Handbook of Regenerative Landscape Design

Handbook of Regenerative Landscape Design

Robert L. France

CRC Press Inc
2007
sidottu
What if environmentally damaged landscapes could not only be remediated from an ecological standpoint, but also designed to replenish an entire community as well as the nature surrounding it? The Handbook of Regenerative Landscape Design incorporates ecology, engineering, sociology, and design elements into a new paradigm for environmental restoration and the renewal of urban and cultural sites.This is the first resource in the field to examine the collaborative roles of scientists, landscape architects, and urban planners in transforming degraded landscapes into sustainable communities for both people and wildlife.

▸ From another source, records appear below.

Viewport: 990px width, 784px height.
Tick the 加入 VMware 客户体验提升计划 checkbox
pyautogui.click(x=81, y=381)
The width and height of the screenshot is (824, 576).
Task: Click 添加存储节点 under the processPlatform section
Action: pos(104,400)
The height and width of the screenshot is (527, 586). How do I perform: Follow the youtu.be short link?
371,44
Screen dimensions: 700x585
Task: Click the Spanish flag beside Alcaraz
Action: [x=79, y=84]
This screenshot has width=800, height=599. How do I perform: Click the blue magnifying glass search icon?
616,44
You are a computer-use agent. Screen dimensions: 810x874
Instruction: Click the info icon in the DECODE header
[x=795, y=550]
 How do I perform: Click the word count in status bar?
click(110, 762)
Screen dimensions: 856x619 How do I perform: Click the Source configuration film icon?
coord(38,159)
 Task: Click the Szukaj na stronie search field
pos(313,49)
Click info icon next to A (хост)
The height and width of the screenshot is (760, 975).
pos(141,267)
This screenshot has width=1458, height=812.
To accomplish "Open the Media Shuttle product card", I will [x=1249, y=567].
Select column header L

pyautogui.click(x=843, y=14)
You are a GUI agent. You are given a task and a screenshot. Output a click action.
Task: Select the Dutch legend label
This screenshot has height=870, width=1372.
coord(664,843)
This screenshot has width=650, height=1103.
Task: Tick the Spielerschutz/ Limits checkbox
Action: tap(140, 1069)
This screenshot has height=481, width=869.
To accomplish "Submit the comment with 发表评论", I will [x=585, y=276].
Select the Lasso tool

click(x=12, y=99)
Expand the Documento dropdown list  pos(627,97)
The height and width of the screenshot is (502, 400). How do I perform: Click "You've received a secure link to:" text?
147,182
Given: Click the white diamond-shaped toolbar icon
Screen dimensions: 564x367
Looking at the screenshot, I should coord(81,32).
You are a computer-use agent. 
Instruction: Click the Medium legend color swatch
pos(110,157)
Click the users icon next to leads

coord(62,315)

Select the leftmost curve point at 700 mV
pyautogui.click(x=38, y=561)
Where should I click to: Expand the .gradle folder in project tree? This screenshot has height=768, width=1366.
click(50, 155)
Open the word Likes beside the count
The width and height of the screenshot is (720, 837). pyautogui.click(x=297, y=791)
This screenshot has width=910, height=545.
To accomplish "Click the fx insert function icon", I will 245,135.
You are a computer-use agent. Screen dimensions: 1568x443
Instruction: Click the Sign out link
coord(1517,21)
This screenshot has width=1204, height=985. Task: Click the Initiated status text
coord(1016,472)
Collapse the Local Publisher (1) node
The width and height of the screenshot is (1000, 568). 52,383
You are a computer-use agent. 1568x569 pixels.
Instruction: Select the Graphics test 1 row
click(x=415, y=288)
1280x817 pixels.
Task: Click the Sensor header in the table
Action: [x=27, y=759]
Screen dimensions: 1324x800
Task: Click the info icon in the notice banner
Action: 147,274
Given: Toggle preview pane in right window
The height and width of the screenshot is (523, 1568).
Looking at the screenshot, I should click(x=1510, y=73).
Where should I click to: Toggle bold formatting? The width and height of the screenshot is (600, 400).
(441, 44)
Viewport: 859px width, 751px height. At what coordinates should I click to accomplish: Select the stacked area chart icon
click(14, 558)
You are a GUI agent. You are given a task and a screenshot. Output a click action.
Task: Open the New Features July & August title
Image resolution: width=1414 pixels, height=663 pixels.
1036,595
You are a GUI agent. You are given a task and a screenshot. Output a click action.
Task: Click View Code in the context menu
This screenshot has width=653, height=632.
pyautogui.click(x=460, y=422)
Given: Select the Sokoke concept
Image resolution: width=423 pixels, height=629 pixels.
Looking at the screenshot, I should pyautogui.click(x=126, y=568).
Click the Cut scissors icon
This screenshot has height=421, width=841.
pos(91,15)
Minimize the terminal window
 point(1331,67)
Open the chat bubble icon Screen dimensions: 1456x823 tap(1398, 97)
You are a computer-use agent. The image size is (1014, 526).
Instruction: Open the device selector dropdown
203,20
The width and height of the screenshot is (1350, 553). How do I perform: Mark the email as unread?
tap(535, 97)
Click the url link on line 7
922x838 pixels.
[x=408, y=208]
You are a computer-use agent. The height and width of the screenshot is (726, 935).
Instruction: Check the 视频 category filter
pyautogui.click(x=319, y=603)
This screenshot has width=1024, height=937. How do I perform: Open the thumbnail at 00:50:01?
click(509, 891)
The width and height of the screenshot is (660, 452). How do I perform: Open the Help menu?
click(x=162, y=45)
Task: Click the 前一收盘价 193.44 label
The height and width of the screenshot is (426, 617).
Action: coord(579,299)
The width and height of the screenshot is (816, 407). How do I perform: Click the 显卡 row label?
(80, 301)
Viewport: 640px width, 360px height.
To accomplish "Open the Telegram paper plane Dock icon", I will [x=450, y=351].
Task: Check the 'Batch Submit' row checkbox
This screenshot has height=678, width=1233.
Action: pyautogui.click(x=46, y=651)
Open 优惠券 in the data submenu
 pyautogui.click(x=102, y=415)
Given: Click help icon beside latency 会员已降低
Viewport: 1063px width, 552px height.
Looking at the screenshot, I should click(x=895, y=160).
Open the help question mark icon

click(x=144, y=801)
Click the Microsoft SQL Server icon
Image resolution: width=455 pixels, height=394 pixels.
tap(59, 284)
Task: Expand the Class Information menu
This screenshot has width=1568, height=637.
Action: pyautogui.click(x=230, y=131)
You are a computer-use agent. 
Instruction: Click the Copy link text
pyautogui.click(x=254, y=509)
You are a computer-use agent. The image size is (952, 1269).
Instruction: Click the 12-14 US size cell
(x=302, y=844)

Top practitioners and theorists from different fields and perspectives contribute innovative case studies that converge in their emphasis on new uses for reclaimed land, rather than a return to its original state. In addition, this book is one in only a handful to address the system conditions necessary for the repair of severely degraded landscapes, especially in an urban context. It elucidates the most suitable remediation strategies for treating degraded environments such as industrial landfills, mining sites, buried urban rivers, heavily polluted or effectively destroyed wetlands, Superfund sites, and abandoned factories. Bringing the perspectives of landscape architects, scientists, and urban planners to a wider audience, the Handbook of Regenerative Landscape Design demonstrates how ecological landscape restoration processes can facilitate sociological and urban renewal initiatives.